> [PROBLEM TO WORK ON]: Lines before the one containing "Contact Us (71, 1024)" are left out; return that line and all lines after it, exactly, through the end of the records below.

> [PROVIDED DATA]:
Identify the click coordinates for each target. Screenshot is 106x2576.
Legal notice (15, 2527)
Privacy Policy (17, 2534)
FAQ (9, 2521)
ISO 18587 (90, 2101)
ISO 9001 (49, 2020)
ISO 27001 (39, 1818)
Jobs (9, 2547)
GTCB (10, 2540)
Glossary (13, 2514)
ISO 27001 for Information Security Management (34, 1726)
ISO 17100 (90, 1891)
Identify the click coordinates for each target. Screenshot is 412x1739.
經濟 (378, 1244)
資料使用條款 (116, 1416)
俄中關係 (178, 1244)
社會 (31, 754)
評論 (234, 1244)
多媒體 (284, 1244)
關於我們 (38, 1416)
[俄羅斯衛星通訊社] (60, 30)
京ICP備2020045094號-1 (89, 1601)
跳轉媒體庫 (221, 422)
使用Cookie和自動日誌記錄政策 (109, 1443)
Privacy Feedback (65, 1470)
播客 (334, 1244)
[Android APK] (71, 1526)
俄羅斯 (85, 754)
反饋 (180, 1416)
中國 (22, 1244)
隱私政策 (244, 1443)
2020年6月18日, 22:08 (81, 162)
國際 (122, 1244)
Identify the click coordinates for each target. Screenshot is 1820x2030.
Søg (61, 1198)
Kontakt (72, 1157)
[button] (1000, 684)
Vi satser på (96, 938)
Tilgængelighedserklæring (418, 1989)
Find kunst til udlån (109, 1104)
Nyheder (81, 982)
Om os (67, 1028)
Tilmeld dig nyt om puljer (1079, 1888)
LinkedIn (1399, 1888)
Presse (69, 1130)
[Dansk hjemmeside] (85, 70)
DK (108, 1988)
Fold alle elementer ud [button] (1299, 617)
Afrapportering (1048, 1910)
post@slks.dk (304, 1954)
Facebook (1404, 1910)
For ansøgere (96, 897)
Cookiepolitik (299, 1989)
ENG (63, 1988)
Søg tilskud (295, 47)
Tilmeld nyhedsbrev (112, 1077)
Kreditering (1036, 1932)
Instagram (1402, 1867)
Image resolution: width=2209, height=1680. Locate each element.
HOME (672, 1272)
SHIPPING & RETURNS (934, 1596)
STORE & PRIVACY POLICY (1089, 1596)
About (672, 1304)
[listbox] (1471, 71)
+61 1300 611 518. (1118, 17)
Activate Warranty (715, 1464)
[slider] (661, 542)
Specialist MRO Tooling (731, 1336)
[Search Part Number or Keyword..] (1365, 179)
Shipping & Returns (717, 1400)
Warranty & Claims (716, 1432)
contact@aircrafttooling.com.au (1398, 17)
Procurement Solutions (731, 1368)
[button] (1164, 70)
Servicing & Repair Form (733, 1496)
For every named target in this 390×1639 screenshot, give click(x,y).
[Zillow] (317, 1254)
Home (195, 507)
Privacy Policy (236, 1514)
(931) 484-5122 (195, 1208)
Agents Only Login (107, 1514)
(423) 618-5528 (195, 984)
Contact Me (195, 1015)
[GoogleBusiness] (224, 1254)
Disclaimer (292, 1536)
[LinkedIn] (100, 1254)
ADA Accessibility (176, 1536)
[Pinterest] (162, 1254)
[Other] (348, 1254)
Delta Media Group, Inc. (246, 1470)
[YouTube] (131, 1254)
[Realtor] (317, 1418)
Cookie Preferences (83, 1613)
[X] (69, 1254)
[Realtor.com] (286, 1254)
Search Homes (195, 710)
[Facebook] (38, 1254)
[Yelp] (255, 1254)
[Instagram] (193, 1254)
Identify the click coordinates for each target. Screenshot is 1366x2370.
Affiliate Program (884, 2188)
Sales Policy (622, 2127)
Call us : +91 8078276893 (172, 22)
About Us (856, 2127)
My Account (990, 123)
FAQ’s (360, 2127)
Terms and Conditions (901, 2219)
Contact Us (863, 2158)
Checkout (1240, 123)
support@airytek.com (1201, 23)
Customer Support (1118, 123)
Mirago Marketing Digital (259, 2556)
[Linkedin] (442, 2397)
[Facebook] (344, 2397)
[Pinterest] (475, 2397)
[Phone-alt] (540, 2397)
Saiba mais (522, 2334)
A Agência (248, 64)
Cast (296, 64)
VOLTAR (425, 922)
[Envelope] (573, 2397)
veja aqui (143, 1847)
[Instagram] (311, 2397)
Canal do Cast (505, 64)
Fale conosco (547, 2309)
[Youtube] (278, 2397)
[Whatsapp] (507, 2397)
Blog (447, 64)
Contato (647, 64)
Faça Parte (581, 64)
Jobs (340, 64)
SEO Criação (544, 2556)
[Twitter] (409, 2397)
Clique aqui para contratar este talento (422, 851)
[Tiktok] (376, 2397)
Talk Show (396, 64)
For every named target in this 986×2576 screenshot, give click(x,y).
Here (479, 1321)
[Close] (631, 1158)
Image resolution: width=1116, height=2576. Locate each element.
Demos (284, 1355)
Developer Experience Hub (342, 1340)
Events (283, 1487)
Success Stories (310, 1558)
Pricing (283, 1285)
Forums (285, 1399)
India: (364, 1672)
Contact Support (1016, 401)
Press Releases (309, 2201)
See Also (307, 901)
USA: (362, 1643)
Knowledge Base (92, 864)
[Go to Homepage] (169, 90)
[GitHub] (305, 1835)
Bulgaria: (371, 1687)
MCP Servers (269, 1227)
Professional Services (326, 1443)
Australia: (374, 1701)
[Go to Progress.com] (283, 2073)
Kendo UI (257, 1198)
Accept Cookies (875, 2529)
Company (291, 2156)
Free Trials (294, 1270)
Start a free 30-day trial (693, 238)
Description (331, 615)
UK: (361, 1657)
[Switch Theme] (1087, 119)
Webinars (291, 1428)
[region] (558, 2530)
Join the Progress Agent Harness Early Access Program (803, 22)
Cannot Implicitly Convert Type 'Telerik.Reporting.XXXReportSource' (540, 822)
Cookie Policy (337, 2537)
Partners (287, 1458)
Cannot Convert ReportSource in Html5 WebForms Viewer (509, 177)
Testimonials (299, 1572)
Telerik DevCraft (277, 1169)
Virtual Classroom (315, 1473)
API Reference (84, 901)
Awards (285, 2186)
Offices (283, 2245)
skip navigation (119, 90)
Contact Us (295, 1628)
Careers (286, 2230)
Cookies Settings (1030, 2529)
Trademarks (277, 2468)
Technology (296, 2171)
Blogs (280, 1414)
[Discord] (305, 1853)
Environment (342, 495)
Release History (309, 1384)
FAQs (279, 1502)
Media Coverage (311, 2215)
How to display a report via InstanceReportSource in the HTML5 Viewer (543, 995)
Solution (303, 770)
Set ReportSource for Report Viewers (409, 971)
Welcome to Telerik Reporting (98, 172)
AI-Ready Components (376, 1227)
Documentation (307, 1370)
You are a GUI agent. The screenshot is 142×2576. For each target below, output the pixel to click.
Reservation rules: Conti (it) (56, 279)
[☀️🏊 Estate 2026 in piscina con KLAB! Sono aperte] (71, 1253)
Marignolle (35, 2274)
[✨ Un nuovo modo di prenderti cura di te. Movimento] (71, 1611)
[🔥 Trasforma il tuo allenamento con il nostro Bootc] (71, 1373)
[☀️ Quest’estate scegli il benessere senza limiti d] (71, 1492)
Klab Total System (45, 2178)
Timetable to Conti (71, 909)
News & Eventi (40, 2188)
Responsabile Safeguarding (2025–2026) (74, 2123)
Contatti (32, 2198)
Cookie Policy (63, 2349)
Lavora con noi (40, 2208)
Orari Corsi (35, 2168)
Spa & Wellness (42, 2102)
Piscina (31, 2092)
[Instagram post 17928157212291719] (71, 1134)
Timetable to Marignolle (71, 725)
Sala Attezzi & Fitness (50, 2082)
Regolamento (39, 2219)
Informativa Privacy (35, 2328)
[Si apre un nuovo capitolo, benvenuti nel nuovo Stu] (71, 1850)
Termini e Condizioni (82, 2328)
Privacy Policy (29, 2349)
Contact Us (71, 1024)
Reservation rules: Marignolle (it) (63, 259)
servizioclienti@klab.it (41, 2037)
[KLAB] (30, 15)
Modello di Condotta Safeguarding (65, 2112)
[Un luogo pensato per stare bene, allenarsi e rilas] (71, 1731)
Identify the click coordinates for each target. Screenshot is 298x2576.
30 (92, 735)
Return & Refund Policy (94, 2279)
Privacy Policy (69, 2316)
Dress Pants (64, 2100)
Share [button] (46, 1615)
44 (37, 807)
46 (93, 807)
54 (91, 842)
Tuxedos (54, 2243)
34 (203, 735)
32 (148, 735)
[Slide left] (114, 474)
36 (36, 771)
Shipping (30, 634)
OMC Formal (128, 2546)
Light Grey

> [OUTPUT FOR THIS TASK]:
Contact Us (71, 1024)
Reservation rules: Marignolle (it) (63, 259)
servizioclienti@klab.it (41, 2037)
[KLAB] (30, 15)
Modello di Condotta Safeguarding (65, 2112)
[Un luogo pensato per stare bene, allenarsi e rilas] (71, 1731)
Identify the click coordinates for each target. Screenshot is 298x2576.
30 (92, 735)
Return & Refund Policy (94, 2279)
Privacy Policy (69, 2316)
Dress Pants (64, 2100)
Share [button] (46, 1615)
44 (37, 807)
46 (93, 807)
54 (91, 842)
Tuxedos (54, 2243)
34 (203, 735)
32 (148, 735)
[Slide left] (114, 474)
36 (36, 771)
Shipping (30, 634)
OMC Formal (128, 2546)
Light Grey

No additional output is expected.